# Start of Selection

Whereas a provisional cession of the Hawaiian or Sandwich Islands was made by His Majesty Kamehameha III and Kekauluohi, premier thereof, unto the Hon. George Paulet, commanding Her Britannic Majesty’s ship Carysfort (to wit) on the 25th day of February, 1843, and whereas, the United States’ interests and those of their citizens resident on the aforesaid Hawaiian Islands are deeply involved in a seizure of His Majesty’s Government under the circumstances; as well as in the act of the aforesaid King and premier acceding thereto under protest or otherwise, to affect the interests before cited: Now, therefore, be it known that I solemnly protest against every act and measure in the premises; and do declare that from and after the day of said cession until the termination of the pending negotiations between His Majesty’s envoys and the Government of Her Britannic Majesty, I hold His Majesty Kamehameha III and Capt. Lord George Paulet answerable for any and every act, by which a citizen of the United States resident as aforesaid shall be restrained in his just and undisputed rights and privileges, or who may suffer inconvenience or losses, or be forced to submit to any additional charges on imports or other revenue matters, or exactions in regard to the administration of any municipal laws whatever enacted by the “Commission” consisting of His Majesty King Kamehameha III, or his deputy of the aforesaid islands and the [Page 58] Right Hon. Lord George Paulet, Duncan Forbes Mackay, esq., and Lieut. John Frere, R. N.
Commander-in-Chief of the U. S. Naval force in the East Indies.
Off Honolulu, July 26, 1843.
Sir: It being my desire to obtain the honor of a personal interview with His Majesty King Kamehameha III, for the purpose of conferring with His Majesty on the subject of the provisional cession of his dominions, I have to request that you will be pleased to intimate my wishes to His Majesty in order that he may appoint the time and place where such interview may be held.

# End of Selection

To be done: Carry on the passage above about the 1843 provisional cession of the Hawaiian Islands, starting right after its last sentence.

# Start of Data

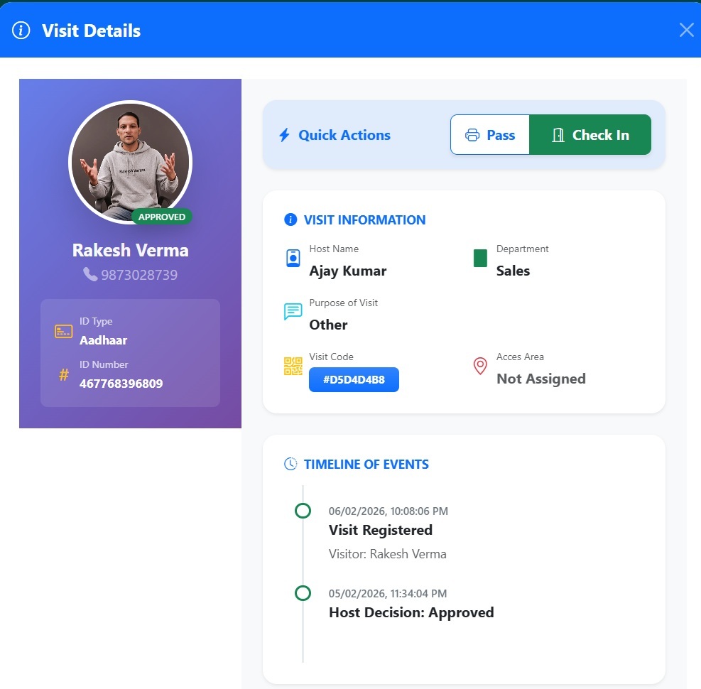Click the lightning bolt Quick Actions icon
Screen dimensions: 701x689
[x=284, y=135]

# End of Data

Exercise answer:
I have the honor to be, sir, your most obedient humble servant,
Rear Admiral and Commander-in-Chief of H. B. M. Ships and Vessels in the Pacific.
Governor of Oahu.
[With Mr. Hooper’s No. 28.]
Of Rear-Admiral Thomas, Commander in Chief of Her Britannic Majesty’s ship and vessels in the Pacific, in relation to the events which transpired at the Sandwich Islands, and consequent upon the visit of Her Britannic Majesty’s Ship Carysfort in February, 1843.
To King Kamehameha III and the Principal Chiefs of the Sandwich Islands: Immediately that the commander in chief was made acquainted in Valparasio in June, 1843, of the provisional cession of the Hawaiian Islands unto the Right Honorable Lord George Paulet, as the then and there representative of Her Majesty, Queen Victoria, he hastened to the spot to make himself fully acquainted with all the circumstances and, if possible, the motives which led to such an unlocked for event.
His first duty on arrival was to seek a personal interview with His Majesty Kamehameha III, and to ascertain whether these difficulties in which he found himself involved, and the opinion which His Majesty appeared to entertain of the impossibility of complying with certain requisitions which had been made, were so utterly insurmountable as to call upon him to renounce the sovereignty of these islands for the time being, likewise whether the cession was a free unbiased and unsolicited act of sovereign power.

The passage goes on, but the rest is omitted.